* **EXERCISE**
Going through the entries below, work out how many lines have the string "back" in them. Give the number and nothing more.

::: EXCERPTED RECORDS :::

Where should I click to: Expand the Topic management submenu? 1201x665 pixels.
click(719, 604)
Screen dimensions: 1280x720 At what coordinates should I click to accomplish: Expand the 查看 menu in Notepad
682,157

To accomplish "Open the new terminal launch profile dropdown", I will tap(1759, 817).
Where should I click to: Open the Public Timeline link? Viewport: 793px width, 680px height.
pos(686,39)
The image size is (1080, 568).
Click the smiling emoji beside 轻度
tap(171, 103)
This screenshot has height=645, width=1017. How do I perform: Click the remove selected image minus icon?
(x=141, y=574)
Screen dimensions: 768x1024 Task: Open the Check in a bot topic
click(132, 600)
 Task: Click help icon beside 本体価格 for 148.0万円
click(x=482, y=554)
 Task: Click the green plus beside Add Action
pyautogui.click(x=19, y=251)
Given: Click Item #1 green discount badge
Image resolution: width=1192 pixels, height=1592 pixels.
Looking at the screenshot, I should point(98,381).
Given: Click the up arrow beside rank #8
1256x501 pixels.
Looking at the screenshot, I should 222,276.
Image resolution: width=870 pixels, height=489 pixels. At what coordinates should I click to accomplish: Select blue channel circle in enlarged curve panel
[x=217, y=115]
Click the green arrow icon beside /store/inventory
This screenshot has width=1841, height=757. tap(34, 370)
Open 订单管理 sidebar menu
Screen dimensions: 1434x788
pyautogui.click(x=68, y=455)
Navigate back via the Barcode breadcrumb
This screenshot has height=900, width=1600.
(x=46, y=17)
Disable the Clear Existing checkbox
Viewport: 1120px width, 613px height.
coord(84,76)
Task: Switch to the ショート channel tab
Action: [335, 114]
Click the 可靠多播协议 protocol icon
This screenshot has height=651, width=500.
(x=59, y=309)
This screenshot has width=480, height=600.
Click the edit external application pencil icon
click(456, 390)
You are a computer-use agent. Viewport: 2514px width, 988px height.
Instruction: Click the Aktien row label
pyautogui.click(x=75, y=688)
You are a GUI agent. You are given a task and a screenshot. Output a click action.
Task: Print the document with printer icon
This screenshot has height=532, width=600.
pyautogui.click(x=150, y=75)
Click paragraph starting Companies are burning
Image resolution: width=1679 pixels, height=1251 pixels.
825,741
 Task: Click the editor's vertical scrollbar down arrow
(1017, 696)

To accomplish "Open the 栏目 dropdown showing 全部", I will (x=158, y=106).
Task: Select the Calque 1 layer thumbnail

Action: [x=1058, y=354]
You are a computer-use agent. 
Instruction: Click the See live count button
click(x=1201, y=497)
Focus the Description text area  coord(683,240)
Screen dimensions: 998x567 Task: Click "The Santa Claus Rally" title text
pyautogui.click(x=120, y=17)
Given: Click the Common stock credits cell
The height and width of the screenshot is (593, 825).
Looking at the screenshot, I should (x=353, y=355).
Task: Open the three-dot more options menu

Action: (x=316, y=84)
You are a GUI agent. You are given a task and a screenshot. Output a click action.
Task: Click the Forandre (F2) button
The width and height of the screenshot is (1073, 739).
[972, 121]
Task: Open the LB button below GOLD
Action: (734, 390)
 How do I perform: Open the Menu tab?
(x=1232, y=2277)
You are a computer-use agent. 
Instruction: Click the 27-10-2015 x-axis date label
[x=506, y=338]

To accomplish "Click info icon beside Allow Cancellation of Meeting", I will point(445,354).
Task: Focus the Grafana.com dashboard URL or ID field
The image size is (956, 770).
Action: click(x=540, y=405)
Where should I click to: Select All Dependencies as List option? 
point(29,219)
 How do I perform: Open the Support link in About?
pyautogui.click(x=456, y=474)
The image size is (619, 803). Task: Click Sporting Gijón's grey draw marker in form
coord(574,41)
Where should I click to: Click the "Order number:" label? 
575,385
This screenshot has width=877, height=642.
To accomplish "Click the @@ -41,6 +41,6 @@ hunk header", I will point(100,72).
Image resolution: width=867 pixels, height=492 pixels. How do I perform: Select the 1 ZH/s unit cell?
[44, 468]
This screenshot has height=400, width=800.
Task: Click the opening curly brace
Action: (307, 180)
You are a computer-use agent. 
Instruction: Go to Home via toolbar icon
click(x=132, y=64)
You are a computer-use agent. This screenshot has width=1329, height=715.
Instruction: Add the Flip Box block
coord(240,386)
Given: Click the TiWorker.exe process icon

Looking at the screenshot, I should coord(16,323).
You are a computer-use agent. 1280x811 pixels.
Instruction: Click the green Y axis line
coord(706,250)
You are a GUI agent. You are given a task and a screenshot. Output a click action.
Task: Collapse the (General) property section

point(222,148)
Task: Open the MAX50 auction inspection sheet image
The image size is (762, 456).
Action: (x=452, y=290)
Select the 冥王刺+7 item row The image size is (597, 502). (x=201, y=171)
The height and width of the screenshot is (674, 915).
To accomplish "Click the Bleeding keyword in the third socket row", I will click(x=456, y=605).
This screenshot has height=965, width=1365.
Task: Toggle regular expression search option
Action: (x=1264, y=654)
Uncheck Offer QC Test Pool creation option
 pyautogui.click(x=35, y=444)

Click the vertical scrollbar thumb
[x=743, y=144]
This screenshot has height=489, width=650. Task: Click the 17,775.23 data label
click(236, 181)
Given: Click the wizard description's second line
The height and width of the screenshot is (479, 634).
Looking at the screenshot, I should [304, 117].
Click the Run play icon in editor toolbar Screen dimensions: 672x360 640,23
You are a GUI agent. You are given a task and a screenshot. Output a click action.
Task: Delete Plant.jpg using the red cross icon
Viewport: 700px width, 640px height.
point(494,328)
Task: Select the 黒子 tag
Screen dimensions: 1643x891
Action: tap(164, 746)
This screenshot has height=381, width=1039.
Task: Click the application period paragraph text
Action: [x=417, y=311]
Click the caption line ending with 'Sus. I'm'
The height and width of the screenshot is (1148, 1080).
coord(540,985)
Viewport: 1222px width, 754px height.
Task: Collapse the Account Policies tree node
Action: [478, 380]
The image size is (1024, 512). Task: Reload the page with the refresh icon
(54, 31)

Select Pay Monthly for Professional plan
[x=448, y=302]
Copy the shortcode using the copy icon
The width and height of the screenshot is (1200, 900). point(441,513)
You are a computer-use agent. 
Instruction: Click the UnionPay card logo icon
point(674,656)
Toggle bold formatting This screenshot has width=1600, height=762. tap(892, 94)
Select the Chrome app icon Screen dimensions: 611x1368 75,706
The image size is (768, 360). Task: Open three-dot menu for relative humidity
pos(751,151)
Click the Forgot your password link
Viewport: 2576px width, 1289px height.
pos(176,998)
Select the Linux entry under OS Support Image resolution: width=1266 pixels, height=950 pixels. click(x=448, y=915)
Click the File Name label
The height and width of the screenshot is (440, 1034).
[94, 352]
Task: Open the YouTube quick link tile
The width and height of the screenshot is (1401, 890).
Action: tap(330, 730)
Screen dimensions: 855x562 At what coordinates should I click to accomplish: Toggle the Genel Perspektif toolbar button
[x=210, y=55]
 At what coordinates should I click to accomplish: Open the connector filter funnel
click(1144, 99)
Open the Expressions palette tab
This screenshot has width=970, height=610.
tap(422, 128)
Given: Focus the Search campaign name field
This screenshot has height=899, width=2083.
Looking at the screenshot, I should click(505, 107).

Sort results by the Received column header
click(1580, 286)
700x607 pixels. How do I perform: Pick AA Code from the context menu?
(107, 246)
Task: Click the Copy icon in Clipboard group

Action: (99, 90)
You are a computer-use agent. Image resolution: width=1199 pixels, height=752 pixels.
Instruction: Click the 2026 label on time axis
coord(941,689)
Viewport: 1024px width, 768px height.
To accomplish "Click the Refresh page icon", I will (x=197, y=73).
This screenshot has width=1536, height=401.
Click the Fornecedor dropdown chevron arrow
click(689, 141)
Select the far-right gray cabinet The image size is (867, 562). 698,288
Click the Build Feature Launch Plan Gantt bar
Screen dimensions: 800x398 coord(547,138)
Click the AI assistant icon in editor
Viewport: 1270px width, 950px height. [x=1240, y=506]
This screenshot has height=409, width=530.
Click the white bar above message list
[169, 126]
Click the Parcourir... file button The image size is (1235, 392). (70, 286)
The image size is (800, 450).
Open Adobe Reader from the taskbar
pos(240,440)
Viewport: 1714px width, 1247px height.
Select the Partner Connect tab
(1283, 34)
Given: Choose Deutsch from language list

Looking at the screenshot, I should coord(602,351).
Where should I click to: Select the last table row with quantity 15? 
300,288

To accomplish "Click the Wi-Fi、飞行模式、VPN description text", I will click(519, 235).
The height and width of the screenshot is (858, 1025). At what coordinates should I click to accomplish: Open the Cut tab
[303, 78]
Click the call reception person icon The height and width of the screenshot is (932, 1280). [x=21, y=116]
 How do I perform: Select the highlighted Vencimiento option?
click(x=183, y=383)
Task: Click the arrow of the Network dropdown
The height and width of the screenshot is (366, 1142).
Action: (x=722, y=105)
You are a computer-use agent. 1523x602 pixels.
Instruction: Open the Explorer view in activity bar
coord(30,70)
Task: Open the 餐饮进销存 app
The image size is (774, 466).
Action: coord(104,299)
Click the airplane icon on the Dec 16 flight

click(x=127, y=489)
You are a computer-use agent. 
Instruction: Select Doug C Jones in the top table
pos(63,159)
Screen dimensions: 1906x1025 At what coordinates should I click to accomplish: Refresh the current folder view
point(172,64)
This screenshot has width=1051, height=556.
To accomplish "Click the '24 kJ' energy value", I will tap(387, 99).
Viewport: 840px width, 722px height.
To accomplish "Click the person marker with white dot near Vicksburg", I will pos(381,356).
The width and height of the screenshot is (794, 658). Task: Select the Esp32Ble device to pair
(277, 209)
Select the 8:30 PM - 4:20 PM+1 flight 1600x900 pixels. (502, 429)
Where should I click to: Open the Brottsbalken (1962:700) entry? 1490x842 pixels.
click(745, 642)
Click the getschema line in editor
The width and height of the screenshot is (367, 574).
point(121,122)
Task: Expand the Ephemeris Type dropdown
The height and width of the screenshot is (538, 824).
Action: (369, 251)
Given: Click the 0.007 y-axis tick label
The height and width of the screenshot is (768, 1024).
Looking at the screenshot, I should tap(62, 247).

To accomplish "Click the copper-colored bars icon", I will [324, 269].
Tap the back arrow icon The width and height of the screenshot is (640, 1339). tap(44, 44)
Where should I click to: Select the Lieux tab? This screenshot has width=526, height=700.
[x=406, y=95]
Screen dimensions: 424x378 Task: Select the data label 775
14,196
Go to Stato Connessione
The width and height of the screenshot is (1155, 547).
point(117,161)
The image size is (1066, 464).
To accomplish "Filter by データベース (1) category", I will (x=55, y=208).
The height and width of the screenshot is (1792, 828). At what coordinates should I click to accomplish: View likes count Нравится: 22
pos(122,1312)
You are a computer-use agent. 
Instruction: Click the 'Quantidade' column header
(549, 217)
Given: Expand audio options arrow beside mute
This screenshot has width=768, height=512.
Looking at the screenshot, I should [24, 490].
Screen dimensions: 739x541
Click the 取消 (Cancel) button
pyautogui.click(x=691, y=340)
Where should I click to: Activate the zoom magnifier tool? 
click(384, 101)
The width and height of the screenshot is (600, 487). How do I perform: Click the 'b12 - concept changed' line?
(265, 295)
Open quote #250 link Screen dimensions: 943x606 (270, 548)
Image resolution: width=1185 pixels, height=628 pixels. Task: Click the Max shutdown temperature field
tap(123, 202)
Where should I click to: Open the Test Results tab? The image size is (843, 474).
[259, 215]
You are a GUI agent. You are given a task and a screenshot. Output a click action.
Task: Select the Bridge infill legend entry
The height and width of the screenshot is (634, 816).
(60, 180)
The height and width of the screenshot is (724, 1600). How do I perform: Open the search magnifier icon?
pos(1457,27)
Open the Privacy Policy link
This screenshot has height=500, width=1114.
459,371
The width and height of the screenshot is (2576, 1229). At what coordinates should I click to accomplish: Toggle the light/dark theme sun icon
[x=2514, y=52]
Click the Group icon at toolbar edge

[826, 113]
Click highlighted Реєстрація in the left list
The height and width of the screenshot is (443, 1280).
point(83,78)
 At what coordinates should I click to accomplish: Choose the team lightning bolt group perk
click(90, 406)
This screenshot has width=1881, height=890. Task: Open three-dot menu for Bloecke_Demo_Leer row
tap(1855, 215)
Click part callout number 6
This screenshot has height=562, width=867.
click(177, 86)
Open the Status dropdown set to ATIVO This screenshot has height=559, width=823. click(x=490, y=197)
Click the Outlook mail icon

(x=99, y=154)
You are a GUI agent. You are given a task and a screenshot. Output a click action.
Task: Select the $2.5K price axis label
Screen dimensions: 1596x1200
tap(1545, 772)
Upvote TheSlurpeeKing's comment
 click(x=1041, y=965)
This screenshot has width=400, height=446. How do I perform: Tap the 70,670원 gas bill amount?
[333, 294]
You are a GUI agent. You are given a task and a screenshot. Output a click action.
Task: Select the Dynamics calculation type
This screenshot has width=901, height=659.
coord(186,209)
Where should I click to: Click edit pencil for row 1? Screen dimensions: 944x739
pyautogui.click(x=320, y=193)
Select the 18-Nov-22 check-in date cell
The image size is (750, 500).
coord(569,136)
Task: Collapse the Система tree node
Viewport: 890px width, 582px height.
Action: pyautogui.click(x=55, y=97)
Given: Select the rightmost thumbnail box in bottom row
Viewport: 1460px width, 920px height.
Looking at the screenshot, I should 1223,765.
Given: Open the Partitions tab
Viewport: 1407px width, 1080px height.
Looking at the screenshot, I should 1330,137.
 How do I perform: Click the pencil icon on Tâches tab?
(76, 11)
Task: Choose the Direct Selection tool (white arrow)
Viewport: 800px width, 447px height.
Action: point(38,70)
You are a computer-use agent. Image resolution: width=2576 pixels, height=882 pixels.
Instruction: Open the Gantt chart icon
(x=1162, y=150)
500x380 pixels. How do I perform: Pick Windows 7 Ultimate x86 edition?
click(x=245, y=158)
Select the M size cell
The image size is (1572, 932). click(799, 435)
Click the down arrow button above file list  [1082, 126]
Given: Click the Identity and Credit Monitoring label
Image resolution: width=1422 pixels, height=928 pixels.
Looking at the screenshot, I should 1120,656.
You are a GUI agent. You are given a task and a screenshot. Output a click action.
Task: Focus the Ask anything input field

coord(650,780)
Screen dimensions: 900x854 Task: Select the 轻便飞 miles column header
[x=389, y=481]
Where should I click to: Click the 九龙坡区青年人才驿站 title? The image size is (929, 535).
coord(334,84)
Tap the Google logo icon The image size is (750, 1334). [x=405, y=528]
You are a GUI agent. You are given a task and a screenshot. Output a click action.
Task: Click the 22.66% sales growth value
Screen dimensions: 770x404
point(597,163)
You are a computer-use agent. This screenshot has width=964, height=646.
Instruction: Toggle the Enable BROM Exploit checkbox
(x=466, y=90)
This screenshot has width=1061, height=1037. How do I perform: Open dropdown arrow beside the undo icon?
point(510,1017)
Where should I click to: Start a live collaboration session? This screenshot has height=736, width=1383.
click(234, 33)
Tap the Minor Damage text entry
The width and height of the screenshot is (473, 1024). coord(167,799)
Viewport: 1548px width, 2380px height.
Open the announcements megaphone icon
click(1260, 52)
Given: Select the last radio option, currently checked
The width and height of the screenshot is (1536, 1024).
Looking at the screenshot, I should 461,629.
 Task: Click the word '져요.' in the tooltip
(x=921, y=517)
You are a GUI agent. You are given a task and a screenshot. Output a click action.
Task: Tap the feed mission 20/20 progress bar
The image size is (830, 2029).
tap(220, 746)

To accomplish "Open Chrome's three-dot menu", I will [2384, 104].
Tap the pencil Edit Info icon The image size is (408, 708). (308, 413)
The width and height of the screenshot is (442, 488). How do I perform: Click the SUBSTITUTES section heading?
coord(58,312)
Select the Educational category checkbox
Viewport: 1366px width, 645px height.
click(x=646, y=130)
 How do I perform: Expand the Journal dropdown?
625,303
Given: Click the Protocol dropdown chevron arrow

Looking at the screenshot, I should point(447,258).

:::

* **OUTPUT BELOW**
2